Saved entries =
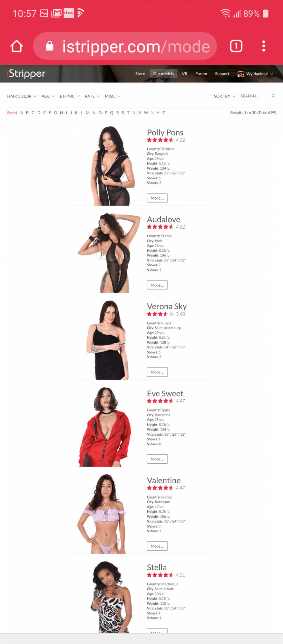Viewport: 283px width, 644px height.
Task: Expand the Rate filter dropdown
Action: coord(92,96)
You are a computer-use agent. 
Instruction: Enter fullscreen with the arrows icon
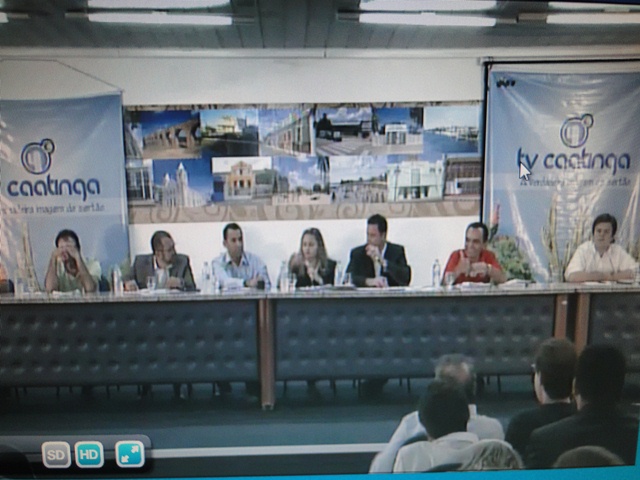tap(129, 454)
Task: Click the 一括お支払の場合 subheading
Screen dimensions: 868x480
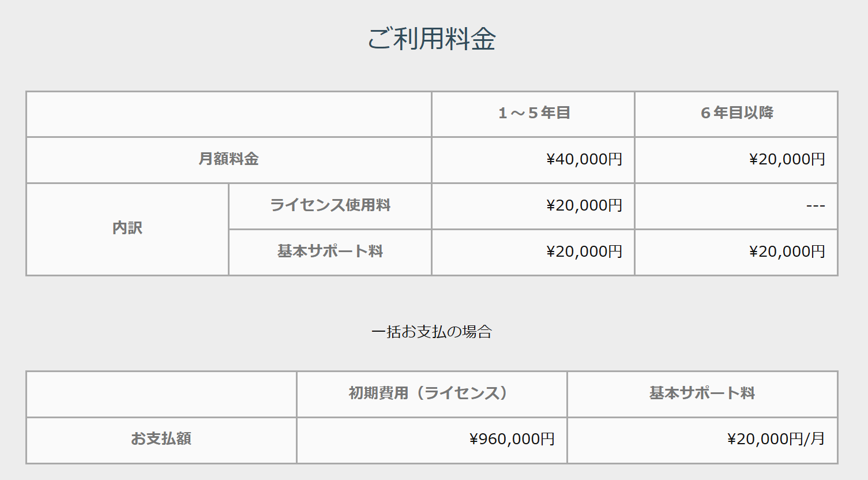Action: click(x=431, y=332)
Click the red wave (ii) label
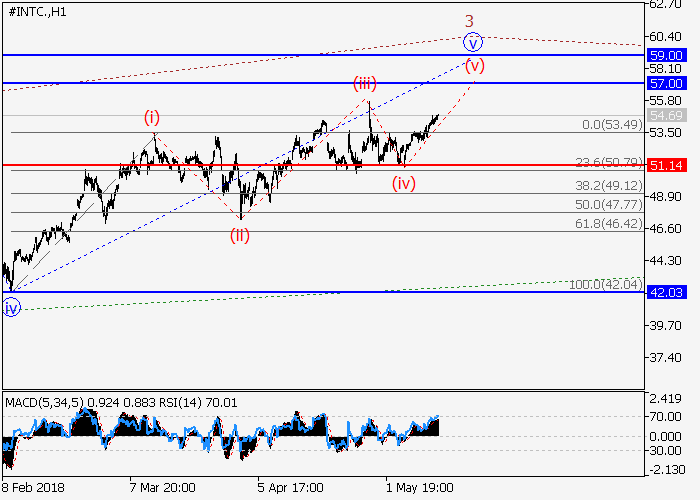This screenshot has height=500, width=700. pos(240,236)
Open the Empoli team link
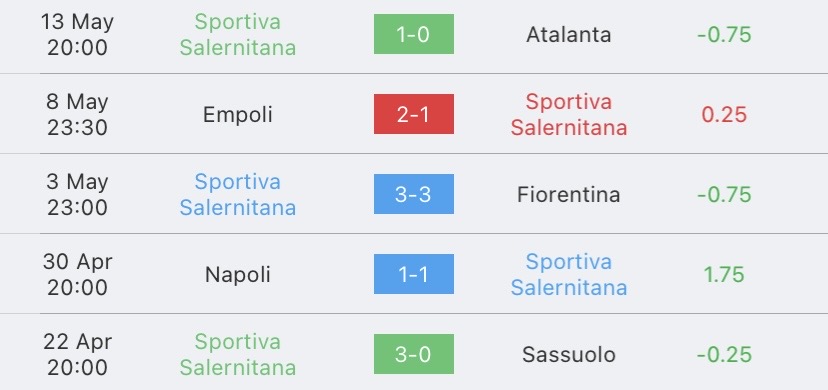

AIM OF THE EXERCISE =
The lines to reproduce run from the line containing "You are a computer-use agent." through the last line of the records above, both included. Copy them exactly and drop the pictures.

YOUR RESPONSE =
You are a computer-use agent. 
Instruction: Enter fullscreen with the arrows icon
tap(129, 454)
Task: Click the 一括お支払の場合 subheading
Screen dimensions: 868x480
Action: click(x=431, y=332)
Click the red wave (ii) label
This screenshot has height=500, width=700. pos(240,236)
Open the Empoli team link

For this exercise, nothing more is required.